Debunking the Shroud

I don't know what to make of the Shroud of Turin, the famous burial cloth that bears the scientifically inexplicable imprint of a man whose wounds appear consonant with those which Jesus is described as suffering during his execution.

The Shroud is believed by many to be the actual burial cloth of Christ and the imprint is believed to have been preternaturally impressed into the fabric. Perhaps. I'm not in a position to say. What I can say, however, is that arguments like the one below which purport to debunk the Shroud as spurious are risibly dumb.

According to an article in Science Daily another burial shroud has been unearthed in Jerusalem dating to the first century. The shroud is apparently that of a man who was a leper and who died of tuberculosis, all of which is pretty interesting, but then the article quotes the researchers as claiming that the leper's shroud proves that the Turin Shroud could not be that of Jesus:

This is also the first time fragments of a burial shroud have been found from the time of Jesus in Jerusalem. The shroud is very different to that of the Turin Shroud, hitherto assumed to be the one that was used to wrap the body of Jesus. Unlike the complex weave of the Turin Shroud, this is made up of a simple two-way weave, as the textiles historian Dr.

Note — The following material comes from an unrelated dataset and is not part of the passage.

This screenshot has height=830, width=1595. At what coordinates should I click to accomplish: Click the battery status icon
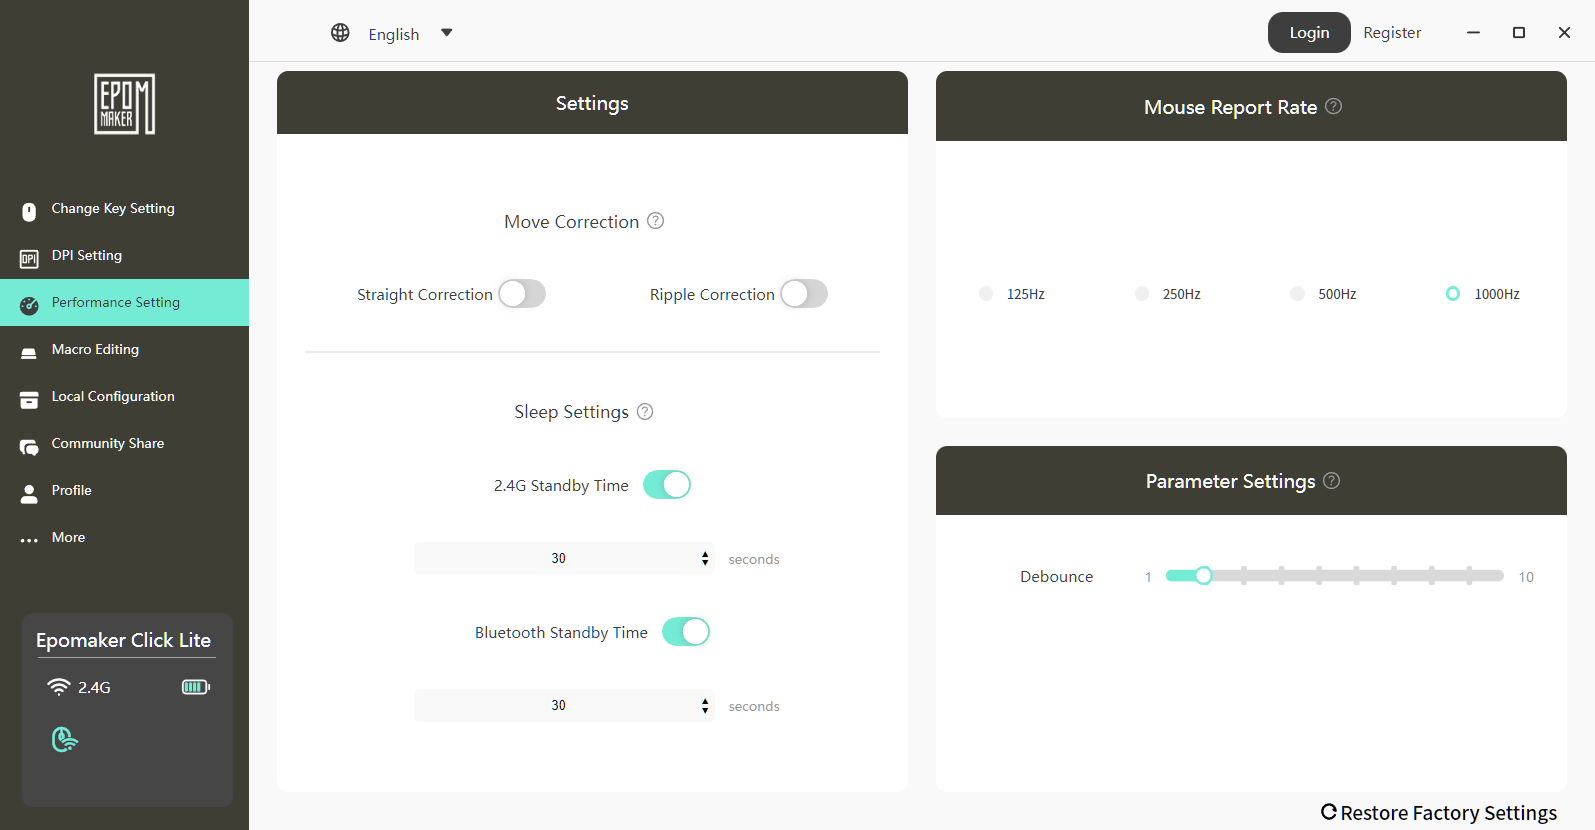[195, 687]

Orit Shamir was able to show.

Based on the assumption that this is representative of a typical burial shroud widely used at the time of Jesus, the researchers conclude that the Turin Shroud did not originate from Jesus-era Jerusalem.

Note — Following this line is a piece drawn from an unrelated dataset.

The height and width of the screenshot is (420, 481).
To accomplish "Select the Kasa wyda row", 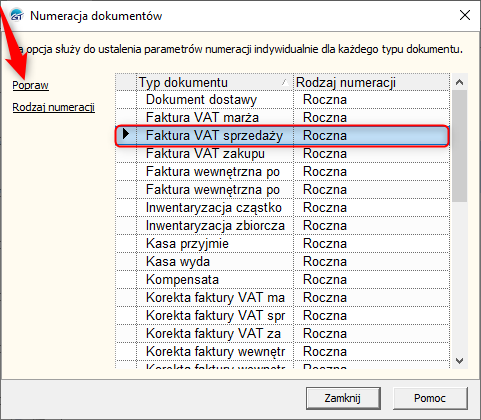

In other words, we can assume that the leper's shroud had a weave typical of the period and since the Turin Shroud had a more sophisticated weave it must have dated from a more recent era or a different place.

If the researchers are being accurately represented in the article theirs is a remarkably shallow argument. What reason is there for making the assumption that the weave of the leper's shroud is typical? How many such linens have we discovered that we can make such a determination? And even if it were typical of the common folk to use such shrouds do we know that the more expensive weave was not preferred by the well-to-do? Why could it not be that Jesus was buried in a fabric typically imported for purchase and use by the wealthy from outside Jerusalem? Why could it not be that the rich man who donated the grave for Jesus' burial also donated the shroud? It was also typical of that time that the garments people wore were stitched together from numerous strips of cloth and thus had many seams, but Jesus' garment was seamless and thus considered unusual enough by his executioners for them to gamble for it. Should we assume that this story is false because it suggests that Jesus wore a garment not typical of that worn in the region at the time?

Sometimes in their eagerness to discredit Christian belief skeptics resort to the most desperate reasoning and wind up saying the silliest things. The Shroud of Turin may not be what its devotees believe it to be, but it'll take a lot more than the reasons offered in this article to convince them of that.